-------- Records supplied
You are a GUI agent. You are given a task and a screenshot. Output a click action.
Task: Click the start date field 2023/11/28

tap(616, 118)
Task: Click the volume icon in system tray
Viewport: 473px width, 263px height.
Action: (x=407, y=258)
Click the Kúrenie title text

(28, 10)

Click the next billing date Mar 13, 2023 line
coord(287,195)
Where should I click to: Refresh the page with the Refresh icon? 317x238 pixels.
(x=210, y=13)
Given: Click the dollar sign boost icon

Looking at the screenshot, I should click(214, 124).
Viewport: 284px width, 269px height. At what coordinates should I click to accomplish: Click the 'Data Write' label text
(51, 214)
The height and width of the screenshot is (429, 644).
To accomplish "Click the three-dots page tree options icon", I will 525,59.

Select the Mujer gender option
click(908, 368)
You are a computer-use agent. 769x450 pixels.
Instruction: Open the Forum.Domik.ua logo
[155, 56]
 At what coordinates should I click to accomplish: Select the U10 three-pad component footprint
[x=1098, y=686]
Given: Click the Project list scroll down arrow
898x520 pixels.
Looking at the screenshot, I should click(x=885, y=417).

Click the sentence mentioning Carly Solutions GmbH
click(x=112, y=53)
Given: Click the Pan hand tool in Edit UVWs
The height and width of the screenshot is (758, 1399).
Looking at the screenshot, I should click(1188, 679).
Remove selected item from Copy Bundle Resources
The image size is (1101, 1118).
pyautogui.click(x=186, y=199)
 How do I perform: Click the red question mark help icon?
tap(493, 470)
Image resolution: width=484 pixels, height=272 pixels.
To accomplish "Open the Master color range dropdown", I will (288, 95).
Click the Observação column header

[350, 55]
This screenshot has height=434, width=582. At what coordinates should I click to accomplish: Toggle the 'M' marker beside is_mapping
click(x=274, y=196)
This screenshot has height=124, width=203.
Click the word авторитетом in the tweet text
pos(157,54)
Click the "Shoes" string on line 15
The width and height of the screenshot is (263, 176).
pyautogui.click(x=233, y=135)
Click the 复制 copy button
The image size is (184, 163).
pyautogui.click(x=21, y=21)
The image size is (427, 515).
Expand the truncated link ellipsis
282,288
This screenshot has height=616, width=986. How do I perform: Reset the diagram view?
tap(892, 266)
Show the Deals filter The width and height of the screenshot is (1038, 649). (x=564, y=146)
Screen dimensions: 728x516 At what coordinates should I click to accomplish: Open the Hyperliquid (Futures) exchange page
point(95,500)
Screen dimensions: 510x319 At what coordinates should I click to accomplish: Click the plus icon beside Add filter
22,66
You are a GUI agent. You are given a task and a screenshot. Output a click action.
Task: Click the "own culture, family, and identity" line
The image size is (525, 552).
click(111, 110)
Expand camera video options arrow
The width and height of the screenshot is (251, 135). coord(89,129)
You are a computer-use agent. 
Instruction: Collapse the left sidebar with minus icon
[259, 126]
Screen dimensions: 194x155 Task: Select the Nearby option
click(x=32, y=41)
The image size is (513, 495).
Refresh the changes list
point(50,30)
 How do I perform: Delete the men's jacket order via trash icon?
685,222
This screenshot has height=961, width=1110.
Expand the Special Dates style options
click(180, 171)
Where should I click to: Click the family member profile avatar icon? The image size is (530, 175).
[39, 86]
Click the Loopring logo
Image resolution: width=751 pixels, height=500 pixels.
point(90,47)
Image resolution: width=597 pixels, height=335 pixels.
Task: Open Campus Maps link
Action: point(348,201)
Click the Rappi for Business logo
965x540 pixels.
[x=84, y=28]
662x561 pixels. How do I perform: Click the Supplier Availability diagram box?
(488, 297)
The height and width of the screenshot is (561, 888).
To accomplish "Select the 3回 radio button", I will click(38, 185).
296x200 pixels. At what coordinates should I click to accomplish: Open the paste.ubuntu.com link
----------------
# Exercise
Give back every entry, word for word.

# Task output
You are a GUI agent. You are given a task and a screenshot. Output a click action.
Task: Click the start date field 2023/11/28

tap(616, 118)
Task: Click the volume icon in system tray
Viewport: 473px width, 263px height.
Action: (x=407, y=258)
Click the Kúrenie title text

(28, 10)

Click the next billing date Mar 13, 2023 line
coord(287,195)
Where should I click to: Refresh the page with the Refresh icon? 317x238 pixels.
(x=210, y=13)
Given: Click the dollar sign boost icon

Looking at the screenshot, I should click(214, 124).
Viewport: 284px width, 269px height. At what coordinates should I click to accomplish: Click the 'Data Write' label text
(51, 214)
The height and width of the screenshot is (429, 644).
To accomplish "Click the three-dots page tree options icon", I will 525,59.

Select the Mujer gender option
click(908, 368)
You are a computer-use agent. 769x450 pixels.
Instruction: Open the Forum.Domik.ua logo
[155, 56]
 At what coordinates should I click to accomplish: Select the U10 three-pad component footprint
[x=1098, y=686]
Given: Click the Project list scroll down arrow
898x520 pixels.
Looking at the screenshot, I should click(x=885, y=417).

Click the sentence mentioning Carly Solutions GmbH
click(x=112, y=53)
Given: Click the Pan hand tool in Edit UVWs
The height and width of the screenshot is (758, 1399).
Looking at the screenshot, I should click(1188, 679).
Remove selected item from Copy Bundle Resources
The image size is (1101, 1118).
pyautogui.click(x=186, y=199)
 How do I perform: Click the red question mark help icon?
tap(493, 470)
Image resolution: width=484 pixels, height=272 pixels.
To accomplish "Open the Master color range dropdown", I will (288, 95).
Click the Observação column header

[350, 55]
This screenshot has height=434, width=582. At what coordinates should I click to accomplish: Toggle the 'M' marker beside is_mapping
click(x=274, y=196)
This screenshot has height=124, width=203.
Click the word авторитетом in the tweet text
pos(157,54)
Click the "Shoes" string on line 15
The width and height of the screenshot is (263, 176).
pyautogui.click(x=233, y=135)
Click the 复制 copy button
The image size is (184, 163).
pyautogui.click(x=21, y=21)
The image size is (427, 515).
Expand the truncated link ellipsis
282,288
This screenshot has height=616, width=986. How do I perform: Reset the diagram view?
tap(892, 266)
Show the Deals filter The width and height of the screenshot is (1038, 649). (x=564, y=146)
Screen dimensions: 728x516 At what coordinates should I click to accomplish: Open the Hyperliquid (Futures) exchange page
point(95,500)
Screen dimensions: 510x319 At what coordinates should I click to accomplish: Click the plus icon beside Add filter
22,66
You are a GUI agent. You are given a task and a screenshot. Output a click action.
Task: Click the "own culture, family, and identity" line
The image size is (525, 552).
click(111, 110)
Expand camera video options arrow
The width and height of the screenshot is (251, 135). coord(89,129)
You are a computer-use agent. 
Instruction: Collapse the left sidebar with minus icon
[259, 126]
Screen dimensions: 194x155 Task: Select the Nearby option
click(x=32, y=41)
The image size is (513, 495).
Refresh the changes list
point(50,30)
 How do I perform: Delete the men's jacket order via trash icon?
685,222
This screenshot has height=961, width=1110.
Expand the Special Dates style options
click(180, 171)
Where should I click to: Click the family member profile avatar icon? The image size is (530, 175).
[39, 86]
Click the Loopring logo
Image resolution: width=751 pixels, height=500 pixels.
point(90,47)
Image resolution: width=597 pixels, height=335 pixels.
Task: Open Campus Maps link
Action: point(348,201)
Click the Rappi for Business logo
965x540 pixels.
[x=84, y=28]
662x561 pixels. How do I perform: Click the Supplier Availability diagram box?
(488, 297)
The height and width of the screenshot is (561, 888).
To accomplish "Select the 3回 radio button", I will click(38, 185).
296x200 pixels. At what coordinates should I click to accomplish: Open the paste.ubuntu.com link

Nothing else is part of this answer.